大英博物館の読書室でマルクスがいつも座っていた席

 この時期は、日本では、明治維新前夜の動乱の時代でした。当時の年表を見ると、67年9月=薩摩・長州・安芸3藩の挙兵討幕の約定、10月=将軍徳川慶喜が大政奉還、11月=坂本竜馬、京都で暗殺、68年1月=鳥羽伏見の戦い、戊辰戦争開始、3月=西郷隆盛・勝海舟が江戸城無血開城の会談など、激しい騒乱の記録が続きます。

 歴史の本では、日本は、明治維新を転機に資本主義的発展の道に足を踏み出したと、よく書かれますが、実は、この時の変革の当事者の頭には、「資本主義」という言葉などはまったくひとかけらもありませんでした。

学問の分野でも世界語に

 『資本論』第1巻の刊行部数はドイツ語で1000部でしたから、本そのものがそれだけの宣伝力をもったわけではありませんが、「資本主義」という言葉は、国際的な運動のなかでは急速に広がり、やがて今日の社会を表現する当たり前の呼び名となってゆきました。

 学問の世界では、少し遅れたようですが、1895年、『資本論』の最後の巻・第三部がエンゲルスの編集で世に出たころには、「資本主義」という名称はすでにかなりの市民権を得ていたように思われます。そして20世紀にはいると、マルクスとは立場を異にする経済学者や社会学者が、「資本主義」という表題をもった著作を堂々と公刊するようになりました。

 ドイツの経済学者ゾンバルトの『近代資本主義』(1902年)、同じく社会学者マックス・ウエーバーの『プロテスタンティズムと資本主義の精神』(1904年)は、その代表的な現れでした。もはやマルクス命名のこの言葉の世界的な広がりを押しとどめる力はどこにもなくなっていました。

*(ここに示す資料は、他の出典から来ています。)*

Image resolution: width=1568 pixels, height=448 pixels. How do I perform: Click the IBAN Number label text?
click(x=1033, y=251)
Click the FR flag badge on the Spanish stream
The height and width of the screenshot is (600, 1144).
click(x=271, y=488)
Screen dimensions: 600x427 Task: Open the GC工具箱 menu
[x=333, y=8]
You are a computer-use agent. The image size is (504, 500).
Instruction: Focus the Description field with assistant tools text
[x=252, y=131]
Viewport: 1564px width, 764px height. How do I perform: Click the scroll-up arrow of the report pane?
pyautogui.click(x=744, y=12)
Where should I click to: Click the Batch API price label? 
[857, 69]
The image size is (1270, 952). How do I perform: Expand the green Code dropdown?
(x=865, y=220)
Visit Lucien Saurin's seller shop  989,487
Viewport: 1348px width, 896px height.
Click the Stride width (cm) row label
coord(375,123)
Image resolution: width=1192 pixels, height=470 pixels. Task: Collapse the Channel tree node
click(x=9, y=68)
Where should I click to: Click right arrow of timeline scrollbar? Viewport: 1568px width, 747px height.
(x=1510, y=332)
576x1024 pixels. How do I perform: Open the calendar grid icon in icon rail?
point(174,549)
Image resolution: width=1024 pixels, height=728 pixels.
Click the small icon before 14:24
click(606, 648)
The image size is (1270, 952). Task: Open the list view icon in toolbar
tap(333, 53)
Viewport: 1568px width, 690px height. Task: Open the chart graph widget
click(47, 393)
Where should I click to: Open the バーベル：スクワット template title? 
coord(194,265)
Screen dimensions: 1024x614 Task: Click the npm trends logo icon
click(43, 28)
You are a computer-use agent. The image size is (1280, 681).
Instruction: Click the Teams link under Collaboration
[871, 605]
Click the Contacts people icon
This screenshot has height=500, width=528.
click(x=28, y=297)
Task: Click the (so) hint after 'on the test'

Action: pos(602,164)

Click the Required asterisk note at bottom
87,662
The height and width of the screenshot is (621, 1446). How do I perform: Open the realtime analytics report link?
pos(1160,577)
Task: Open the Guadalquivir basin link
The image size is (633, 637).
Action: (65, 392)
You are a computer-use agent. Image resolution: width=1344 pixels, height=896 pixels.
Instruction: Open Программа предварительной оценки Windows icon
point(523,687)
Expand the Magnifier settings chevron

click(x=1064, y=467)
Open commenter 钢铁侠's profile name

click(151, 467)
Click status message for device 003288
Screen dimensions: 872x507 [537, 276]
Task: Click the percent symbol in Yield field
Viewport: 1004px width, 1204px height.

 今年は『資本論』刊行150年という記念の年ですが、マルクスを学ぶ人、学ぼうとする人たちだけでなく、「資本主義」という言葉を日常語としている世界のすべての人々にとっても、記念すべき年としてよいのではないでしょうか。

21世紀の資本主義の前途は?

 マルクスは、『資本論』で、この社会をあらゆる角度から徹底的に研究しました。『57〜58年草稿』と呼ばれる最初の草稿を書き始めたのが1857年、それから膨大な草稿を積み上げ、『資本論』第一部を完成して刊行したのが1867年でした。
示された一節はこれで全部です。